§ **Selected passage**
────────────────────────────────────────
August's Sermons

Church Period: Our Savior On The Way To Calvary
Sermon Title: Lent 6th Wednesday
Sermon Date: March 26, 1969
Rev. August Hauptman
Sermon Text: Luke 23:26-32

Dear Christian friends:

The purpose of our gathering here each Wednesday during Lent is to honor and praise our Savior as we see Him suffering in the various places.

But we need to be careful about this. We may think that we honor Him, but really do not, like these women in our text. They thought they were doing right when they cried for Jesus. But Jesus did not accept their tears. Let us attend to our text and see why. So tonight we see:

Our Savior On The Way To Calvary

Pontius Pilate had given Jesus to the Jews to be crucified as they demanded of Him, although He knew Jesus was innocent and He didn't want to do it. Now the soldiers were leading Jesus through the city streets on the way to Mt. Calvary where they intended to crucify Him.

Many people stood along the street to watch the three condemned men bear their crosses to their place of death. People always hurry and gather where their is trouble: a fire, terrible accident, where people are suffering and dying.

Many do not gather because they want to help those who suffer, but they come because they are curious and they want excitement. Maybe that's why many people watch violent movies and dramas on TV. We seem to enjoy watching what is terrible and wicked. That shows how sinful our heart really is.

We read in the text that many women were beating their breasts and weeping as Jesus passed by carrying His cross. But we read that Jesus turned to them and said, "Daughters of Jerusalem, don't cry over Me." Why does Jesus not accept their tears? Because they only felt pity for Him and perhaps anger against the Jewish Council who forced Pilate to condemn Jesus. They remember how good and kind Jesus had been in healing their sick children and they knew that Jesus was a good man. They were sorry to see evil men win over a good man.

But Jesus doesn't want that kind of crying and honor from us when we see Him suffer and die. If we only feel sorry for Jesus and become angry at Pontius Pilate and Judas and the Jewish Council and the mean soldiers. If we say, "I would never do such a thing. Shame on the Jewish Council, shame on Judas and the soldiers we misunderstand and waste our time and tears.

That is the crying and honor unbelieving bring to Jesus. He doesn't want it. Why? Because these people fail to see Jesus as the Son of God and their Savior. They fail to see that they are as bad as Pontius Pilate, Judas, the Jewish Council and the soldiers.

They do not know Jesus volunteers to suffer and die to win forgiveness of sins for all the world, and themselves. Jesus does not accept the sorrow and tears of unbelievers and He warns them of final destruction: "weep for yourselves and for your children. For the time will come when you will say, ‘Blessed are the childless women, the wombs that never bore and the breasts that never nursed!'" (Luke 23:28-29)

By this Jesus is warning them of the destruction of Jerusalem which happened forty years later when the Roman General Titus and his army besieged the city in 70 A.D. None could go in and none could go out. Many starved to death. Mothers ate their own children. Finally the walls were broken down and the city burned, leveled to dust, not one stone left on the other.
────────────────────────────────────────
§ **Data for this task**

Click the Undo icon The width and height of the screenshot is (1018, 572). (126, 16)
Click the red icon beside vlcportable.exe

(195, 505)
────────────────────────────────────────
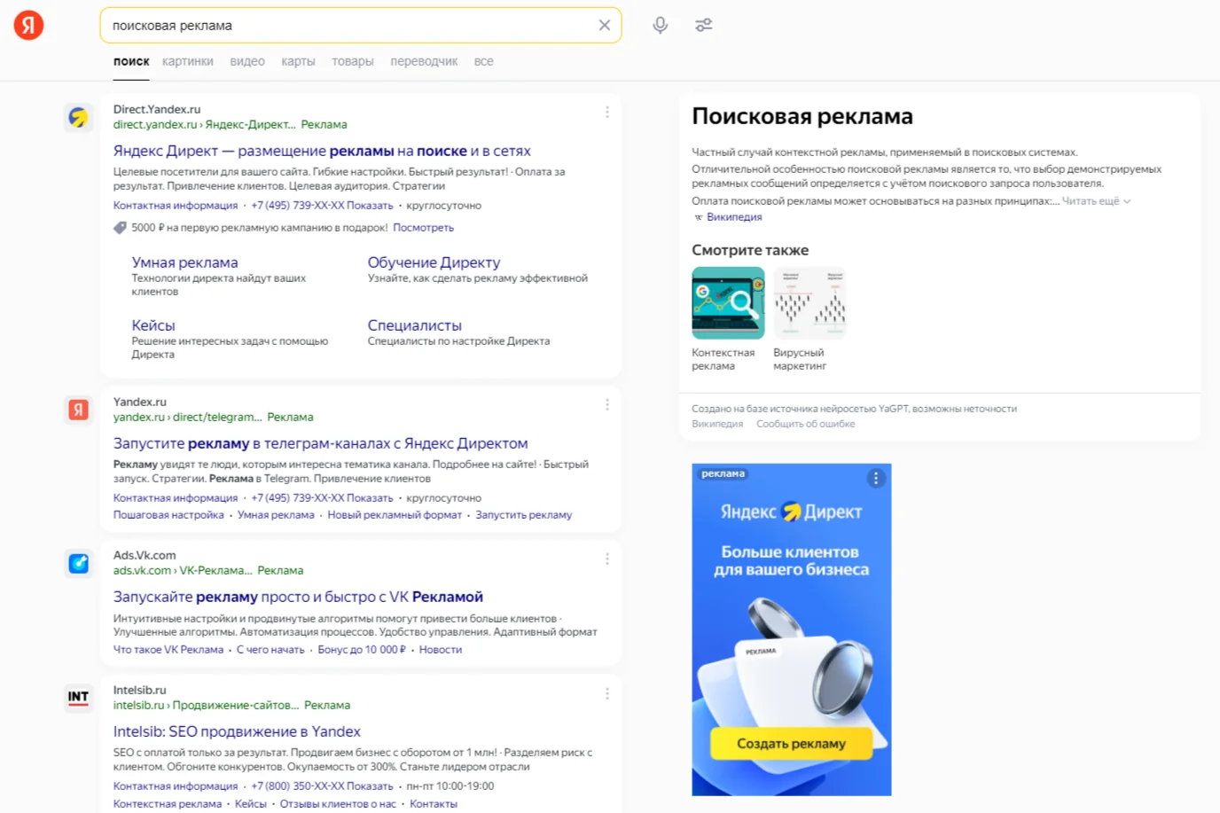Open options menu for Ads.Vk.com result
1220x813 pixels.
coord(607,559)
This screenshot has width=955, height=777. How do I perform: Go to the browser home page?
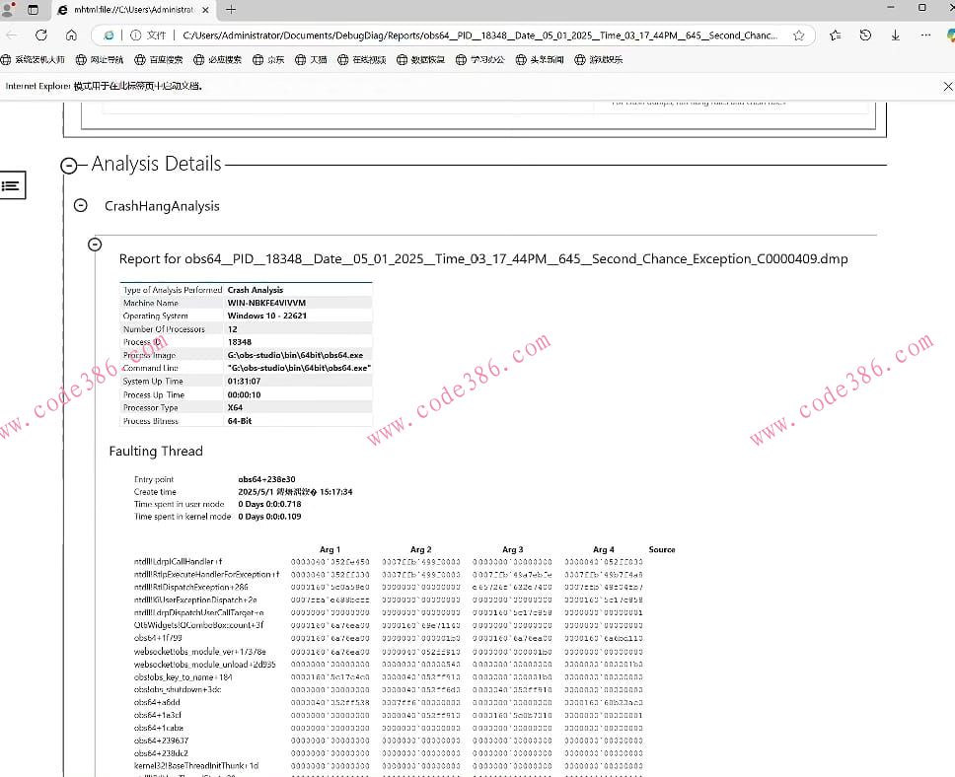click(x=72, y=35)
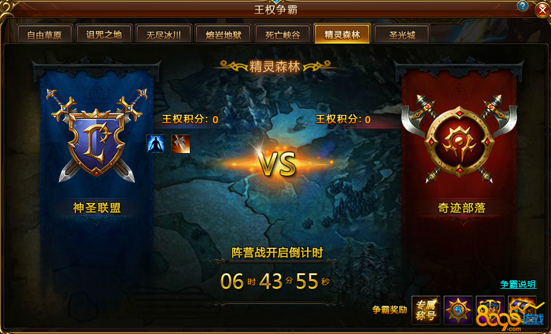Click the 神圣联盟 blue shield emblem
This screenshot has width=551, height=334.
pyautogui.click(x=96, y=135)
────────────────────────────────────────
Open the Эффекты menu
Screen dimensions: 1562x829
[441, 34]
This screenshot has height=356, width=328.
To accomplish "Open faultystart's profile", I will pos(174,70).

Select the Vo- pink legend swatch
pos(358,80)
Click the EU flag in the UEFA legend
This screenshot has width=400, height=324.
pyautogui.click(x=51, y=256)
────────────────────────────────────────
§ **What to work on**
1: According to the Lent sermon, which Roman general besieged Jerusalem?
2: Give the records between the line holding "Open options menu for Ads.Vk.com result" and the line holding "pyautogui.click(x=96, y=135)", inclusive, as a JSON list of strings with one string per line. Skip blank lines and leave the pictures out.

§ **Task-by-task outputs**
1: Titus

2:
[
  "Open options menu for Ads.Vk.com result",
  "1220x813 pixels.",
  "coord(607,559)",
  "This screenshot has width=955, height=777. How do I perform: Go to the browser home page?",
  "click(x=72, y=35)",
  "Click the 神圣联盟 blue shield emblem",
  "This screenshot has width=551, height=334.",
  "pyautogui.click(x=96, y=135)"
]